Predomina en la cultura occidental un estereotipo de la personalidad del artista que lo concibe como un ser inadaptado, con profundos y atormentadores conflictos interiores de cuya imposibilidad de superarlos proviene propiamente su irracional fuerza creativa. De acuerdo con ese estereotipo que exige consecuencias y fidelidades, las obras de arte creadas por este ser marginal en el colmo de su inadaptación son una especie de denuncia a esa sociedad que lo margina y una revelación del «estado de humanidad» en el contexto del mundo contemporáneo. Se espera que el conjunto de denuncias y revelaciones de la comunidad artística, es decir, el conjunto de obras de una época, tengan un impacto en la sensibilidad humana de los espectadores y, a través de ellos la sociedad contemporánea pueda reencausar sus prácticas inhumanas por el camino de los valores humanos. En última instancia, ese estereotipo exige al artista una causa y un encauce de su fuerza creativa hacia objetivos más elevados, lo que, en términos de administración de empresas equivale a tener una visión y una misión, esta vez artísticas, tendientes a la condena de la sociedad y a la redención del mundo.
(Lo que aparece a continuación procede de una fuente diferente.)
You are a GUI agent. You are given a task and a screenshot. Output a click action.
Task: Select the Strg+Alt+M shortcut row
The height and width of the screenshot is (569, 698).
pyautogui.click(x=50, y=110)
Nada más alejado de este estereotipo cruel y de sus ingenuas y contradictorias derivaciones que la personalidad de Mauro López (Guatemala, 1968), centrada en su trabajo y su familia, y de su obra, más bien jubilosa, llena de una savia vital capaz de transformar el más desértico y desesperanzador paraje en un paisaje amable donde, junto a los árboles frutales, florece una especie de solidaridad primigenia que desborda en actitudes humanas y plenitudes formales y cromáticas.
Conociendo la trayectoria artística de Mauro López y la evolución de su obra, puede afirmar que el verdadero tema de su pintura actual es precisamente la transformación de ese paisaje (que es mera cuestión de actitud mental) por la función humana de la solidaridad. Pero ese tema (y esa forma, ese estilo de abordarlo) no aparecieron en su pintura de su imaginación atormentada sino que fue buscado y encontrado cuando seguía de cerca a las comunidades campesinas de refugiados primero y retornados después de la instalación en ellos (o en el artista) de una pequeña llama de esperanza.
En el aspecto formal, podríamos decir que el tema de los refugiados y retornados exigía una estilización y una simplificación que expresara el despojamiento, el abandono y la pobreza. Asimismo, la creación de un paraje desértico e infinito que ilustrara con sus cielos vacíos la desesperanza ante un destino incierto y por momentos totalmente ausente de la perspectiva vital. Esos paisajes humanos y físicos que recogió Mauro López eran cabalmente el fin de los caminos.
Pero fue precisamente allí, en medio de la desesperanza y del abandono donde el artista encontró la solidaridad, quizá relacionada con el retorno de los refugiados al final de la guerra. Allí empezó también otra etapa de su pintura con la transformación del paisaje y la reversión de la dispersión en la nada de sus olvidados personajes, reunidos ahora en una especie de familia simbólica unidos por los lazos de la solidaridad, más firmes y duraderos, quizá, que los de la sangre.
Apareció aquí y allá, en la inmensidad de sus lienzos, la primera manzana, el primer verdor y el cielo, antes desolado, se llenó de un intenso y acogedor azul. De la misma manera, sus estilizados y simples personajes se levantaron del suelo, se sacudieron la tierra de sus harapos y empezaron a jugar con las manzanas. El desierto se convirtió en prado, los árboles volvieron poco a poco a florecer, al mismo tiempo que los personajes se arracimaban en conjuntos jubilosos.
La serie «Retratos familiares» es la culminación de ese proceso que no es sólo formal o temático, sino también psicológico. El retrato, en efecto, surge de un deseo de perdurar y de permanecer. El retrato familiar es justamente eso: la instantánea de un momento que se quiere perdurable y que se quiere conservar y compartir. La obra de Mauro expresa no su desadaptación atormentada sino su realización como persona y como artista y es, por tanto, una especie de jubilosa celebración que se extiende a todo espectador sensible.